Les parents de l’enfant harcelé doivent signaler les propos et autres commentaires portant atteinte à votre enfant, dans la mesure les réseaux sociaux (Facebook, Snapchat, Instagram, etc…) permettent le signalement des cyber-violences.

 

   3. Quelles sont les sanctions pénales passibles pour les auteurs de faits d’harcèlement scolaire ?

  • Lorsque l’auteur des faits est majeur :

 

Le délit de harcèlement moral commis sans circonstance aggravant et causant une incapacité totale de travail inférieure ou égale à huit jours ou alors n’ayant entraîné aucune incapacité de travail est puni d’une peine d’un an d’emprisonnement et d’une peine de 15.000 euros d’amende.

 

Toutefois, le délit de harcèlement moral est puni d’une peine de deux ans d’emprisonnement et d’une peine de 30.000 euros d’amende, lorsque les faits :

  • ont causé une incapacité totale de travail supérieure à huit jours ;
  • ont été commis sur une personne dont la particulière vulnérabilité, due à son âge, à une maladie, à une infirmité, à une déficience physique ou psychique ou à un état de grossesse, est apparente ou connue de leur auteur ;
  • ont été commis par l’utilisation d’un service de communication au public en ligne ou par le biais d’un support numérique ou électronique ;
  • ont été commis sur un mineur de quinze ans ;
  • ont été commis alors qu’un mineur était présent et y a assisté.

 

Enfin, le délit de harcèlement moral est puni d’une peine de trois ans d’emprisonnement et d’une peine de 45.000 euros d’amende lorsque les faits ont été commis dans deux des circonstances précédemment mentionnées.

 

 

  • Lorsque l’auteur des faits est mineur :

 

Pour rappel, les mineur capables de discernement sont pénalement responsable des crimes, délits ou contraventions dont ils sont reconnus coupables.

 

L’article L. 11-1 du Code  de la justice pénale des mineurs rappelle qu’est capable de discernement le mineur qui a compris évolue son acte et qui est apte à comprendre le sens de la procédure pénale dont il fait l’objet.

 

Les mineurs de moins de 13 ans sont présumés ne pas être capables de discernement et les mineurs âgés d’au moins de 13 ans sont présumés être capables de discernement.

 

Si l’auteur est âgé de moins de 13 ans, pourront être prononcées des mesures éducatives, à savoir :

 

– un avertissement judiciaire ;

– une mesure éducative judiciaire = un accompagnement individualisé du mineur construit à partir d’une évaluation de sa situation personnelle, familiale, sanitaire et sociale : un module d’insertion ; un module de réparation ; un module de santé ; un module de placement ; une interdiction de paraître pour une durée qui ne saurait excéder un an, dans le ou les lieux dans lesquels l’infraction a été commise et qui sont désignés par la juridiction, à l’exception des lieux dans lesquels le mineur réside habituellement ; une interdiction d’entrer en contact avec la victime ou les coauteurs ou complices, désignés par la juridiction, pour une durée d’un an maximum ; une interdiction d’aller et venir sur la voie publique entre 22 heures et 6 heures sans être accompagné de l’un de ses représentants légaux, pour une durée de six mois maximum ; l’obligation de remettre un objet détenu ou appartenant au mineur et ayant servi à la commission de l’infraction ou qui en est le produit ; l’obligation de suivre un stage de formation civique, d’une durée qui ne peut excéder un mois, ayant pour objet de rappeler au mineur les obligations résultant de la loi.

 

En effet, les enfants de moins de 13 ans ne peuvent pas être condamnés à une peine d’emprisonnement ou à une peine d’amende.

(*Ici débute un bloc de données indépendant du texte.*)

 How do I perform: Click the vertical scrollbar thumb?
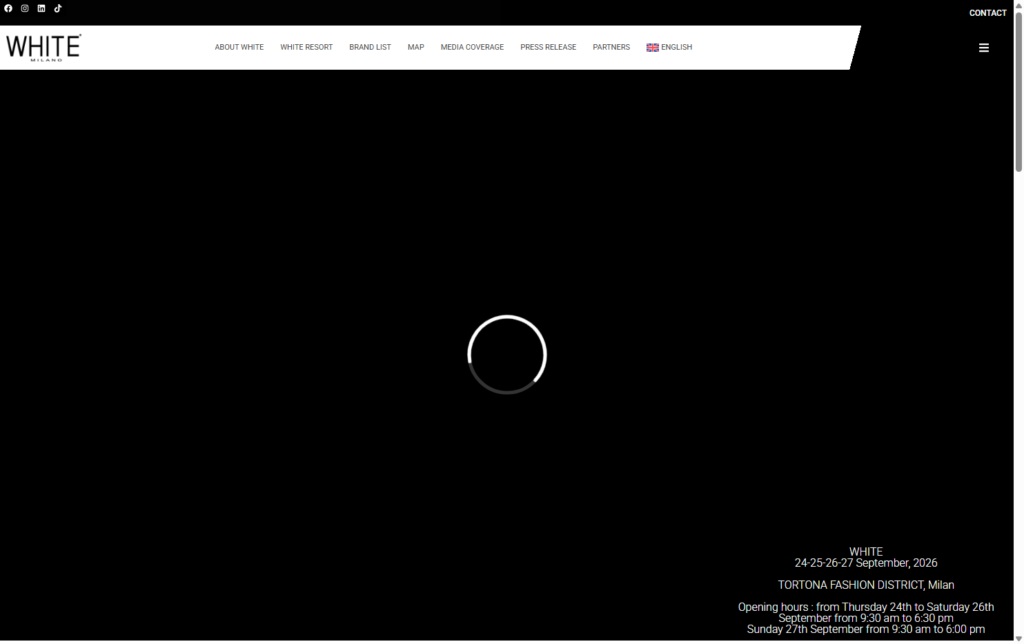click(x=1018, y=90)
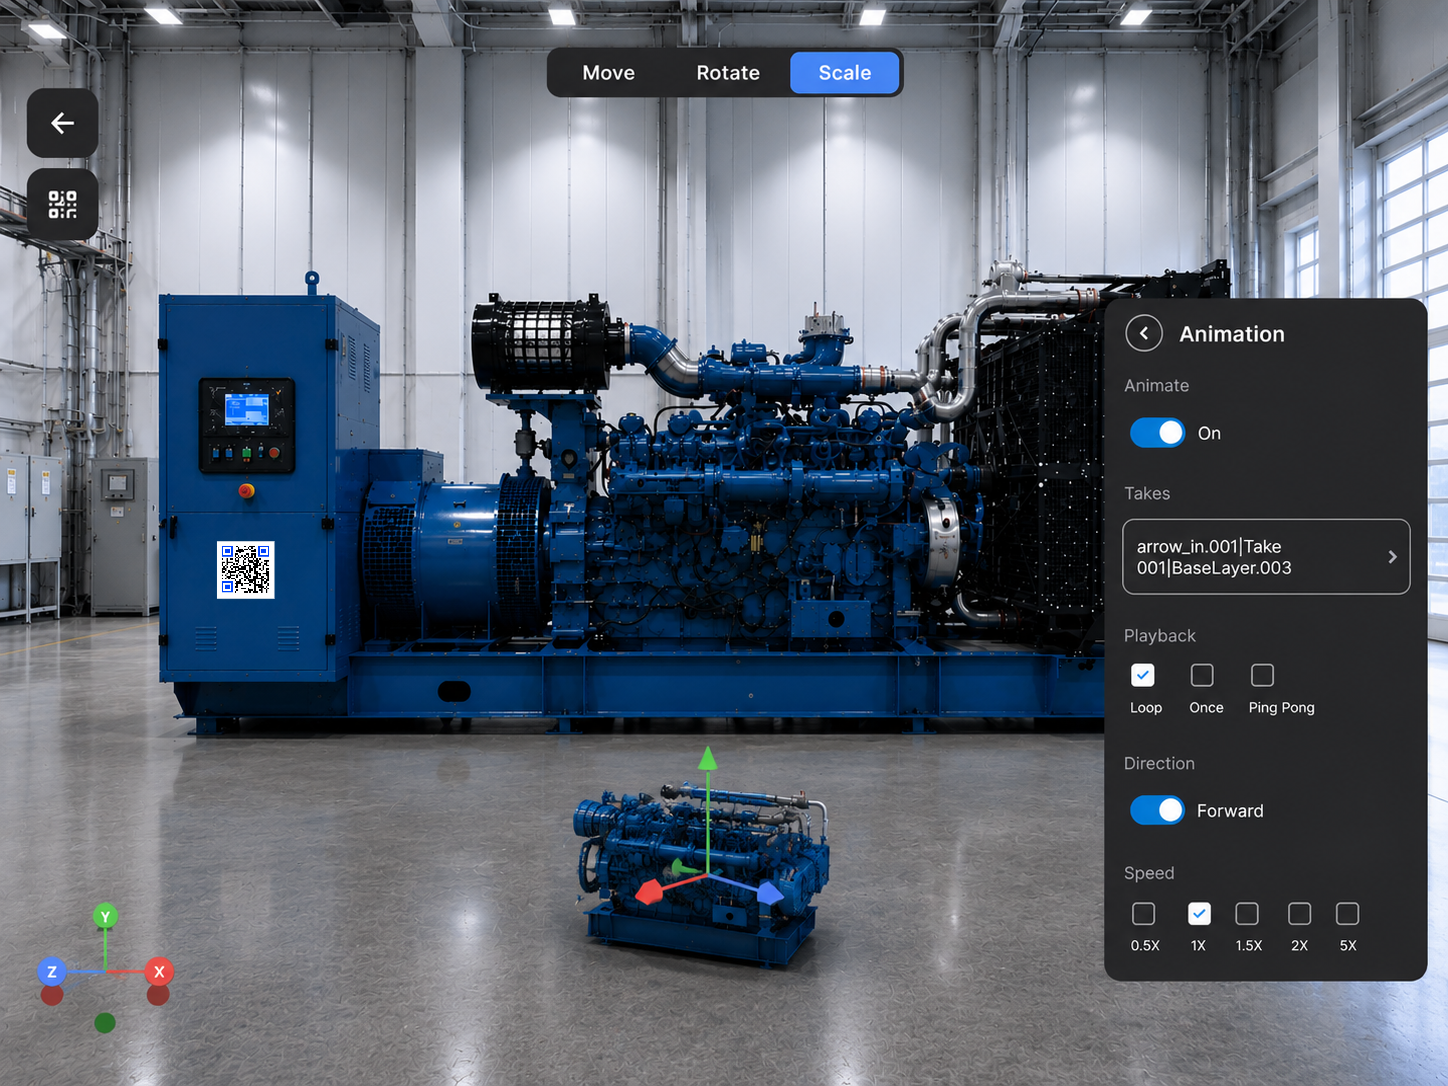This screenshot has height=1086, width=1448.
Task: Click the back arrow button at top left
Action: [x=62, y=123]
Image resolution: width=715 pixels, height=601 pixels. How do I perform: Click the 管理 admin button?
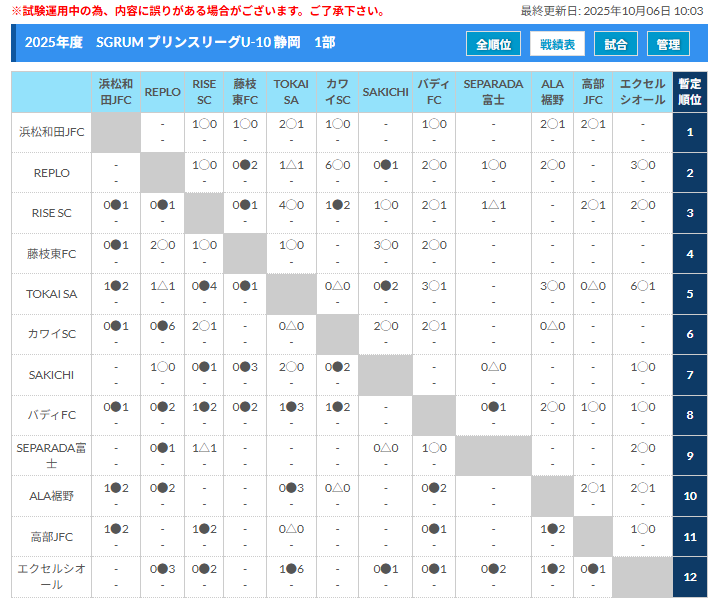click(668, 45)
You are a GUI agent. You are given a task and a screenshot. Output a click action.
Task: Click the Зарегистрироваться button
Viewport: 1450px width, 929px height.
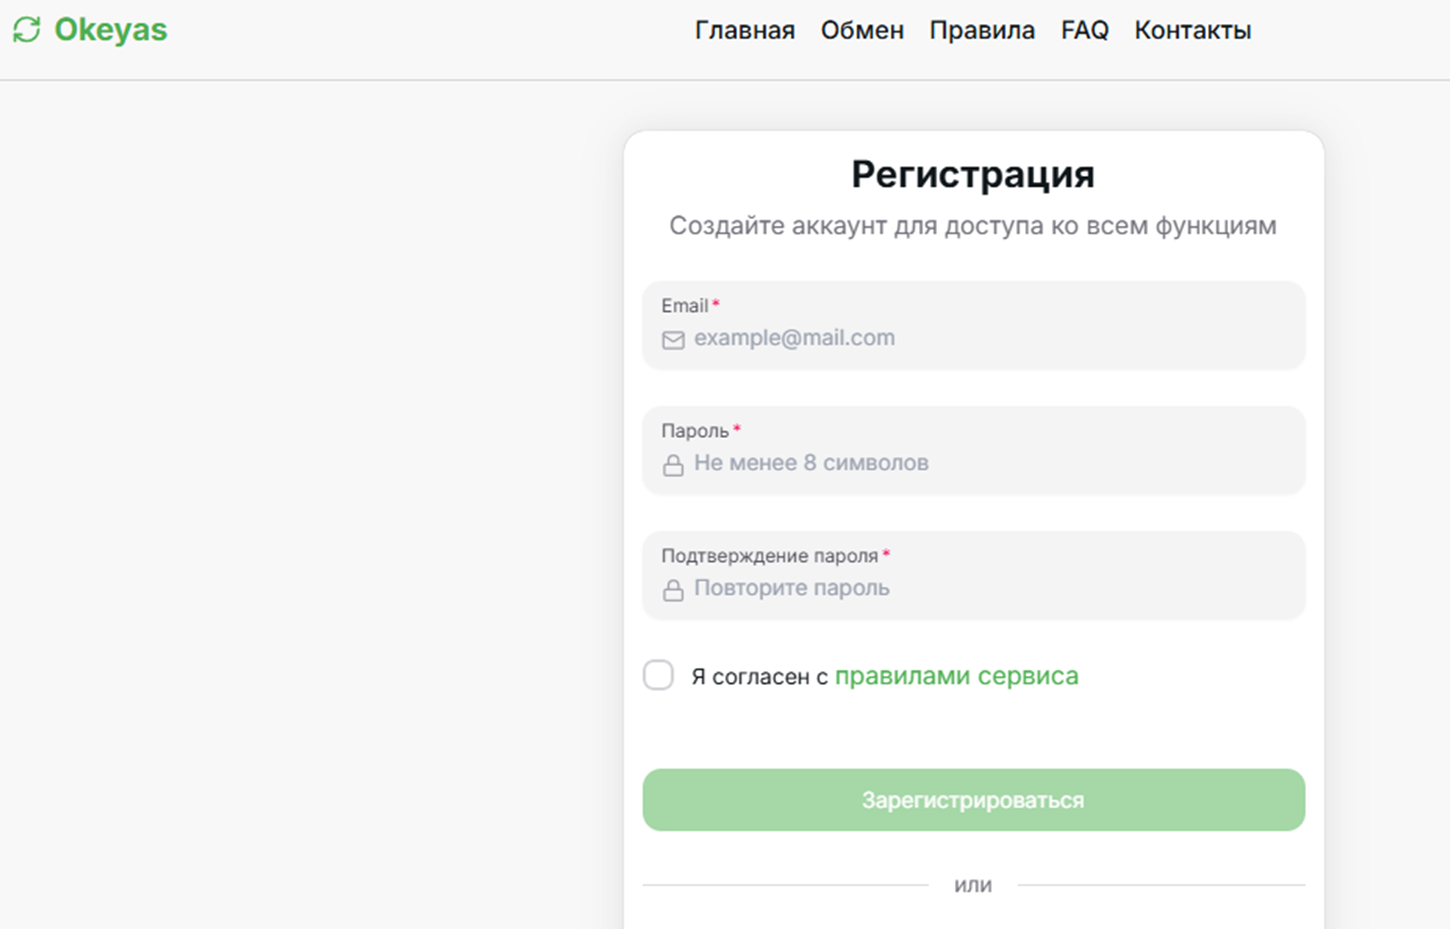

Si toutefois le mineur est âgé entre 13 et 18 ans, alors ce dernier peut encourir une peine de 18 mois d’emprisonnement et 7.500 euros d’amende, lorsque l’infraction a causé une incapacité totale de travail inférieure ou égale à huit jours on est entraîné aucune incapacité de travail.

Ces peines sont portés à 30 mois d’emprisonnement et 7.500 euros d’amende, lorsque les faits ont causé une incapacité totale de travail supérieure à huit jours.

Si les faits ont conduit la victime à se suicider ou à tenter de se suicider, alors le mineur encourera une peine de 5 ans en emprisonnement et une peine de 7.500 euros d’amende.